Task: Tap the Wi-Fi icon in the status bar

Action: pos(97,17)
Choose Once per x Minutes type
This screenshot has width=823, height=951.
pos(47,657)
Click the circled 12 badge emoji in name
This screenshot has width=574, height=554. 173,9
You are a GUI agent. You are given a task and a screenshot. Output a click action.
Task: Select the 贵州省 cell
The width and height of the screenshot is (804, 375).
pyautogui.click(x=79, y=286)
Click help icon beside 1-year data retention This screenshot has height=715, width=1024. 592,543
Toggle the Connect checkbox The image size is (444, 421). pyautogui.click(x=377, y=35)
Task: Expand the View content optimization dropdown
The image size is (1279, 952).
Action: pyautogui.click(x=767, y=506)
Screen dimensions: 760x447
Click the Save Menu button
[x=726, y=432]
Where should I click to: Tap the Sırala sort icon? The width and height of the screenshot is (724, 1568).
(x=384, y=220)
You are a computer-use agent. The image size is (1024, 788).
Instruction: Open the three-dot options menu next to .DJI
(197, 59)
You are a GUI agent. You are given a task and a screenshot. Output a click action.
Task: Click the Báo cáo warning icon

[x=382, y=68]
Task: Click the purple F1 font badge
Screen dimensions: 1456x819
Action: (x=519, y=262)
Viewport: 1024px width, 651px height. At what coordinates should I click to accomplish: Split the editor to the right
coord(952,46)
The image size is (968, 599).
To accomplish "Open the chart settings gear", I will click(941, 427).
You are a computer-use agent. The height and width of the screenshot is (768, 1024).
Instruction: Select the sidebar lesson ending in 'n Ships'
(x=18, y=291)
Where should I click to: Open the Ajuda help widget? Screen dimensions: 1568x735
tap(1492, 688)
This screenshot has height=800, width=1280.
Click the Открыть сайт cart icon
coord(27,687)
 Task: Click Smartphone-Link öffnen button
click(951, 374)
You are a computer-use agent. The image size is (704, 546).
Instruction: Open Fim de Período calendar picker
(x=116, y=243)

# Work task
The records are given above. Copy each line in them that holds "computer".

# Solved problem
You are a computer-use agent. The image size is (1024, 788).
You are a computer-use agent. The height and width of the screenshot is (768, 1024).
You are a computer-use agent. The image size is (704, 546).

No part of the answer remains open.